Does the choice of STEM major in graduation have an effect on the graduate salary?
The recent grad list compiled by census.gov has provided us with a list of compiled data of grads during 2010-2012. There are observations made against 173 majors.Each observation represents a major with data mentioning the number of grads who passed, their employement rate, salary ranges etc
The data has been collected and compiled by American Community Survey (ACS) and made available as Public Use Micro Service (PUMS) data.
This data has been gathered as an observation study
This data has been gathered and compiled by ACS, and made available at below locations. https://github.com/fivethirtyeight/data/tree/master/college-majors https://www.census.gov/programs-surveys/acs/data/pums.html
Median salary of a student is the dependent or response variable and is numerical (quantitative)
The course major is an independent variable (qualitative) and number of grad students is another independent variable (quantitative)
Provide summary statistics for each the variables. Also include appropriate visualizations related to your research question (e.g. scatter plot, boxplots, etc). This step requires the use of R, hence a code chunk is provided below. Insert more code chunks as needed.
grads <- read.csv("https://raw.githubusercontent.com/san123i/CUNY/master/Semester1/606/Final%20Project/grad-students.csv")
summary(grads$Grad_median)
## Min. 1st Qu. Median Mean 3rd Qu. Max.
## 47000 65000 75000 76756 90000 135000
summary(grads$Grad_total)
## Min. 1st Qu. Median Mean 3rd Qu. Max.
## 1542 15284 37872 127672 148255 1184158
ggplot(grads, aes(x=grads$Major_category, y = Grad_median)) + geom_bar(stat="identity") + theme(axis.text.x=element_text(angle=90,hjust=1,vjust=0.5))
list <- aggregate(Grad_total ~ Major_category, grads, sum)

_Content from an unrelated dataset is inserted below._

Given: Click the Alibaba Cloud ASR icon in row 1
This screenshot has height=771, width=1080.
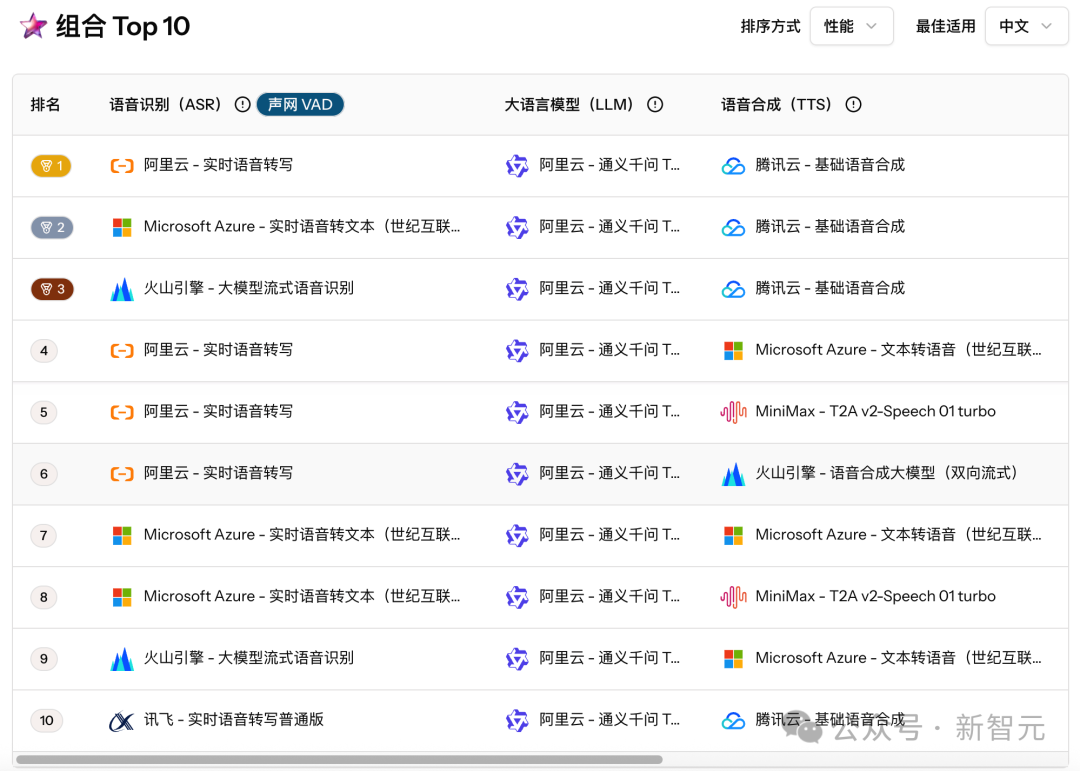Looking at the screenshot, I should [122, 165].
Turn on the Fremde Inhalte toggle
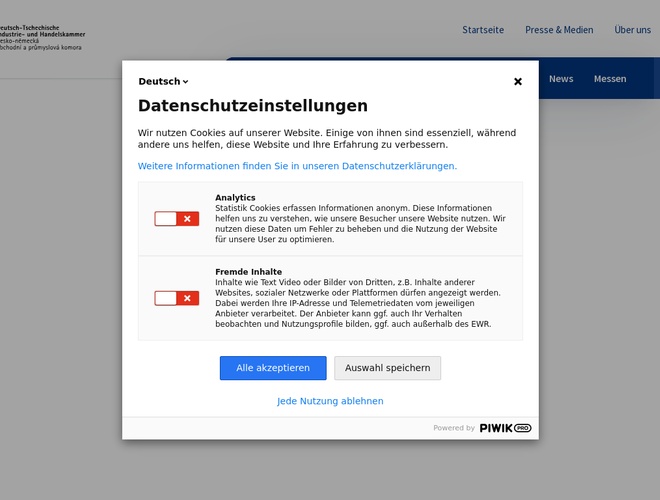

ggplot(list, aes(x=Major_category, y=Grad_total, label=Grad_total)) + geom_col() + theme(axis.text.x=element_text(angle=90,hjust=1,vjust=0.5))+ labs(title = '# of Graduates by major category type') +
geom_text(size = 3, position = position_stack(vjust = 0.5), color='white')
isSTEM <- function(majorCategory){
result <- grepl("science|math|engineering|technology|computer", majorCategory, ignore.case = T)
result <- ifelse(result, !grepl("Social", majorCategory, ignore.case = T), result)
return(ifelse(result, "STEM","NON-STEM"));
}
grads <- grads %>% mutate("Major_Type_STEM"=isSTEM(Major_category))
list <- aggregate(Grad_total ~ Major_Type_STEM, grads, sum)
ggplot(list, aes(x=Major_Type_STEM, y=Grad_total, label=Grad_total, fill=Major_Type_STEM)) + geom_col() + theme(axis.text.x=element_text(angle=90,hjust=1,vjust=0.5))+ labs(title = '# of Graduates by STEM type') +
geom_text(size = 3, position = position_stack(vjust = 0.5), color='white')